Isolated cases. Listed in OMIM in the autosomal dominant catalog, but most cases are believed to be sporadic. Deletion 4p16 is believed to be sufficient for the full expression of this syndrome. Some cases show a de novo terminal deletion.

Clinical Characteristics

The Wolf-Hirschhorn syndrome, caused by partial deletion of the short arm of chromosome 4, is characterized by severe growth retardation and mental defect, microcephaly, \'Greek helmet\' facies, and closure defects (cleft lip or palate, coloboma of the eye, and cardiac septal defects).
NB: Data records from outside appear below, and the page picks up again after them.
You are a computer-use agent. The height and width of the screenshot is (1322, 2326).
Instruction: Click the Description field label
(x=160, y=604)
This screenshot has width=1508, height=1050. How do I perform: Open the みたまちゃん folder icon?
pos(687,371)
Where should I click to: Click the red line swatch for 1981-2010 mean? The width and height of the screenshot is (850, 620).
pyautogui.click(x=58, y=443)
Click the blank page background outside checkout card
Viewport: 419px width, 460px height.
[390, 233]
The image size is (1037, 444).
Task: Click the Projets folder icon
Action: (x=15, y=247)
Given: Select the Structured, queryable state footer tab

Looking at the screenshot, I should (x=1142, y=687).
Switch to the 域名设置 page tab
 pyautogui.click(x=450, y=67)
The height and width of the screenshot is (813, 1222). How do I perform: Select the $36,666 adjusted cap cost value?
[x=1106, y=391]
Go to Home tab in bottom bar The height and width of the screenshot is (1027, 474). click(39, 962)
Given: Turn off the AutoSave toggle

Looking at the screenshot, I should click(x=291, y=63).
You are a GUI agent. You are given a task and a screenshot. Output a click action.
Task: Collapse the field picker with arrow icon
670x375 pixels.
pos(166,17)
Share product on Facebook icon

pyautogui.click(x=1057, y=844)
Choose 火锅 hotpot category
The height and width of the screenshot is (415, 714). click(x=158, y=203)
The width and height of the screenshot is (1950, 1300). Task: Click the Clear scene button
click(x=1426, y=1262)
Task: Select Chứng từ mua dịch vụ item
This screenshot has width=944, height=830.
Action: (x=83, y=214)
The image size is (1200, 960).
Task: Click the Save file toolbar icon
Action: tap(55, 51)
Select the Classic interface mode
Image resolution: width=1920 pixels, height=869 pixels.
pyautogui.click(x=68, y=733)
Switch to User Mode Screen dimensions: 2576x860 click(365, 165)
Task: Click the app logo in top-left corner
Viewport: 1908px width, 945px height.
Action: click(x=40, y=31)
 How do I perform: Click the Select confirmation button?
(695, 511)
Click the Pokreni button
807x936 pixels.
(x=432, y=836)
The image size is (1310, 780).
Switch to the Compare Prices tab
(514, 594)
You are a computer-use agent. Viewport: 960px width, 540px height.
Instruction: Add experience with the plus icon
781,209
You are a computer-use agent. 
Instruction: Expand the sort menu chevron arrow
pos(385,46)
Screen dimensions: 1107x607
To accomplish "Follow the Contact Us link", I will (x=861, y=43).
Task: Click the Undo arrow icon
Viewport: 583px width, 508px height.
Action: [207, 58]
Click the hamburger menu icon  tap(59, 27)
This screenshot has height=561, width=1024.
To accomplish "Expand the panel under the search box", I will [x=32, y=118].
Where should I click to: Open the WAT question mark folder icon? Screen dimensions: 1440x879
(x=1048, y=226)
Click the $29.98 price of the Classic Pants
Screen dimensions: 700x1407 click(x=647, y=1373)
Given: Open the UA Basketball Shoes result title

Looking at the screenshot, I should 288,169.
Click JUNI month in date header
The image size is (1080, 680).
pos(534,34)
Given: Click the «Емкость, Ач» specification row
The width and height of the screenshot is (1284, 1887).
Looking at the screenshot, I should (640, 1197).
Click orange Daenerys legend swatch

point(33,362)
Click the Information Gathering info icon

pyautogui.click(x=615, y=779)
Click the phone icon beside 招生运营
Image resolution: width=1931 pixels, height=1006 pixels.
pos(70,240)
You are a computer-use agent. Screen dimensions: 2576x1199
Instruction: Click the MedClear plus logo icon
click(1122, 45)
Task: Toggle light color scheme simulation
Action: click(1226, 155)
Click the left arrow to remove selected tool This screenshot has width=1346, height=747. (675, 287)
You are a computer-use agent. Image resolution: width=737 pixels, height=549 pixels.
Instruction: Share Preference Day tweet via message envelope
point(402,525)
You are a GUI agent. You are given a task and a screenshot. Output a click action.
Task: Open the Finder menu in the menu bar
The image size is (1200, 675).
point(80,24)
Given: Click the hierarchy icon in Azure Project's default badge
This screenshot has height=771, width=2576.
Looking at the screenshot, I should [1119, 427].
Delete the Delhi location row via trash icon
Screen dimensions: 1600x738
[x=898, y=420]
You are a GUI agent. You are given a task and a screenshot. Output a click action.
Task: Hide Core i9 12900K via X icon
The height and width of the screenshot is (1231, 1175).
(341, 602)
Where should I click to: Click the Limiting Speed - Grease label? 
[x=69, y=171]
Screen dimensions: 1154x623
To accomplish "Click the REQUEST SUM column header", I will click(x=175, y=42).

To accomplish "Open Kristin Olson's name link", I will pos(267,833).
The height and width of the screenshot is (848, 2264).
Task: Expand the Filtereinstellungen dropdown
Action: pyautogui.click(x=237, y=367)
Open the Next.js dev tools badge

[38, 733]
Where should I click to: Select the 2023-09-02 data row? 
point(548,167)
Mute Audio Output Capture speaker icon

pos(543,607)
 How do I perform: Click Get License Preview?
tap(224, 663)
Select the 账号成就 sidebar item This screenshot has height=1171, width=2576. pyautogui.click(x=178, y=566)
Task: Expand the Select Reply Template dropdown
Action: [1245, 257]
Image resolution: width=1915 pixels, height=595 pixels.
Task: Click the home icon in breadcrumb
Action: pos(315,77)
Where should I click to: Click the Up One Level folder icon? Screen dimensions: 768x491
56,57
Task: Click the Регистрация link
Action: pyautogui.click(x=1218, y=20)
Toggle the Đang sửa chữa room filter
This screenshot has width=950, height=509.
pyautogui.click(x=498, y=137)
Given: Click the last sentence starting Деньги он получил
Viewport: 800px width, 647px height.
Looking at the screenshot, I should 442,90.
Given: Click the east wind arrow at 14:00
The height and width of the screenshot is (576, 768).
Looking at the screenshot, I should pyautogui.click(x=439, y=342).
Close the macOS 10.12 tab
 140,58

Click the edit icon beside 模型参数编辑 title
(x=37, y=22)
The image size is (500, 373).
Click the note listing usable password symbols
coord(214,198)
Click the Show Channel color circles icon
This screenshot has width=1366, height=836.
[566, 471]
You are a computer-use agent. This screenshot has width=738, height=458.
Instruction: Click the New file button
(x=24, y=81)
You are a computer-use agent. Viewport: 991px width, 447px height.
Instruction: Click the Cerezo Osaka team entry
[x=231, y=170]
Partial deletion of the short arm of chromosome 4 with severe psychomotor deficiency and abnormalities of the craniofacial structures, heart, kidneys, and other organs. The most common defects include asymmetric skull, microcephaly, high forehead, beaked nose, hypertelorism, epicanthal folds, and prominent glabella. The phenotype of proximal interstitial deletion (del4p15) differs from that in the Wolf-Hirschhorn syndrome and is characterized by distinct facies, multiple minor congenital anomalies, psychomotor retardation and normal growth. Deletion 4p15-16 is expressed in a different phenotype which includes long face, midface hypoplasia, upslanted palpebral fissures, epicanthal folds, large beaked nose, highly arched palate, thick lower lip, micrognathia, broad and short neck, broad hands and feet, tall and thin habitus, delayed growth and mental development, and hypotonia.

Precipitants

None

Provocation Tests

None

Diagnostic Procedures

Karyotype. Partial deletion of short arm of chromosome 4 (4p-). de novo deletions in 8% of patients (preferentially paternally derived). 13% of cases secondary to familial translocation (often maternally derived). Size of deletion varies from cytogenetically visible deletions to undetectable cytogenetic deletions. FISH can be used to detect deletions of 4p16.3, the critical region for the phenotype.